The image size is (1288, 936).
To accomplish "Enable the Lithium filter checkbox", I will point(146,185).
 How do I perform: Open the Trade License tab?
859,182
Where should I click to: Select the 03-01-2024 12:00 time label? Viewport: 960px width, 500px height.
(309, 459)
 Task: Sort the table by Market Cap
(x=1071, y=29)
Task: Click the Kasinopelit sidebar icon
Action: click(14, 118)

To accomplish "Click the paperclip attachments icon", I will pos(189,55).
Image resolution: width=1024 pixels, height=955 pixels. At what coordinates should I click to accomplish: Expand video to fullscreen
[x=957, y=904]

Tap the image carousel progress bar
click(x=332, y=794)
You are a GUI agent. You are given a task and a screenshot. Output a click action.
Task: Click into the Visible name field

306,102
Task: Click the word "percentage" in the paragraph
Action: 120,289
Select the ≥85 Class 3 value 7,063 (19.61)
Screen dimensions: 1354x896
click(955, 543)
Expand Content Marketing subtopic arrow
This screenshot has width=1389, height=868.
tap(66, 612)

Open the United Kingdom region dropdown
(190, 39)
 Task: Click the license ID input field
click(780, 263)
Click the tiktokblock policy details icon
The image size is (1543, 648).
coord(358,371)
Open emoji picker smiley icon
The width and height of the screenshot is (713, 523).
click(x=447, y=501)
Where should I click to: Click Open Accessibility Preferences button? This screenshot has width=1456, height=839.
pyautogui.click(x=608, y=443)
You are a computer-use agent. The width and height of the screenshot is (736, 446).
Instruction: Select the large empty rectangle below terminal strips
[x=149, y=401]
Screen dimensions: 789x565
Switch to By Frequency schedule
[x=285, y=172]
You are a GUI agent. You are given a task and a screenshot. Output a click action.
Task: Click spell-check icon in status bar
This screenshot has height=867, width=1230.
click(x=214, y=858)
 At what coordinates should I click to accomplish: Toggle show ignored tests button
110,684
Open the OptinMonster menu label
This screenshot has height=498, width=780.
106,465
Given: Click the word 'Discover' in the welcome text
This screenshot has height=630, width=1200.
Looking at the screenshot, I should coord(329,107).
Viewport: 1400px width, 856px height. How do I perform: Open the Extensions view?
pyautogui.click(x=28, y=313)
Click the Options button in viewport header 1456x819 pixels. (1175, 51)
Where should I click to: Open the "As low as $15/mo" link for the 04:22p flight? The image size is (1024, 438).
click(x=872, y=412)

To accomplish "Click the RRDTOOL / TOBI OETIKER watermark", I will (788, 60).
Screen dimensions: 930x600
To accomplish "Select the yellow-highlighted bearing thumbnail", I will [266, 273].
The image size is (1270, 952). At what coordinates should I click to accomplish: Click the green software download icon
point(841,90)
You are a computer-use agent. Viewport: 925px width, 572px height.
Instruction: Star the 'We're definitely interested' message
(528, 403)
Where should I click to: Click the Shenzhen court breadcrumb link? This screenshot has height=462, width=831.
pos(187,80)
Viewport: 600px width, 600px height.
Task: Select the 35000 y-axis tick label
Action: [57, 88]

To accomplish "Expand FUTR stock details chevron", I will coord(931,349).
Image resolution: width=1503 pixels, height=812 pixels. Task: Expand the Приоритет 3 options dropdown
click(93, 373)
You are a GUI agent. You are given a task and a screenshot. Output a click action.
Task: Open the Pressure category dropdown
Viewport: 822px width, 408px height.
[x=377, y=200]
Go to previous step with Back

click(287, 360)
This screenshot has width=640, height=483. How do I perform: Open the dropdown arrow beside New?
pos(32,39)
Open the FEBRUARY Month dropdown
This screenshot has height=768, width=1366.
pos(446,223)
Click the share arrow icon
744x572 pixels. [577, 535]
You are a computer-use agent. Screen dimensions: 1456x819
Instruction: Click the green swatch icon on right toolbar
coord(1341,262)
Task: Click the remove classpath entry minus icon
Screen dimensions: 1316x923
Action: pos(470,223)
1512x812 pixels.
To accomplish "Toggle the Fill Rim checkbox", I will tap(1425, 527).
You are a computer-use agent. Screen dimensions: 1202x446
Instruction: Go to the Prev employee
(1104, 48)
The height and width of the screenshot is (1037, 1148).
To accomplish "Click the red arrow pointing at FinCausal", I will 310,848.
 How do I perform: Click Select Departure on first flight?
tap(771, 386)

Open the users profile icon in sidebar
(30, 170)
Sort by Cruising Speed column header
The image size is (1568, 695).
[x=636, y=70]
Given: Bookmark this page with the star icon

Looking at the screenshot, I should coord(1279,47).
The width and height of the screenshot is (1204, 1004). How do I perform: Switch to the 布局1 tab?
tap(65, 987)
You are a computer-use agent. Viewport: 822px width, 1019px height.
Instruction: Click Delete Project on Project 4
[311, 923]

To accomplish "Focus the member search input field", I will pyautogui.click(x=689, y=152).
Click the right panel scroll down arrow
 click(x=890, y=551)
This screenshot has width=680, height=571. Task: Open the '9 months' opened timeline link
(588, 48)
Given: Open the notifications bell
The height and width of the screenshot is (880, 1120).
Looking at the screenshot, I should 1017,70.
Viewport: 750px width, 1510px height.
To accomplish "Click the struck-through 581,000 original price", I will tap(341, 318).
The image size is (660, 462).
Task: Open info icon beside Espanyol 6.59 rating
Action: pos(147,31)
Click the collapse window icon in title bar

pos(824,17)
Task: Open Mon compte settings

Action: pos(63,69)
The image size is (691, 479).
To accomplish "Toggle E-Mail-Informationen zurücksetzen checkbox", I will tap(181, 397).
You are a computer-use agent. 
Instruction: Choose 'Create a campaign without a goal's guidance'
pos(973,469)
----
EXERCISE INSTRUCTIONS. Gather every line from the items above that contains the string "Switch" and copy each of those lines out. The match is case-sensitive.

REPLY.
Switch to By Frequency schedule
The width and height of the screenshot is (1204, 1004). How do I perform: Switch to the 布局1 tab?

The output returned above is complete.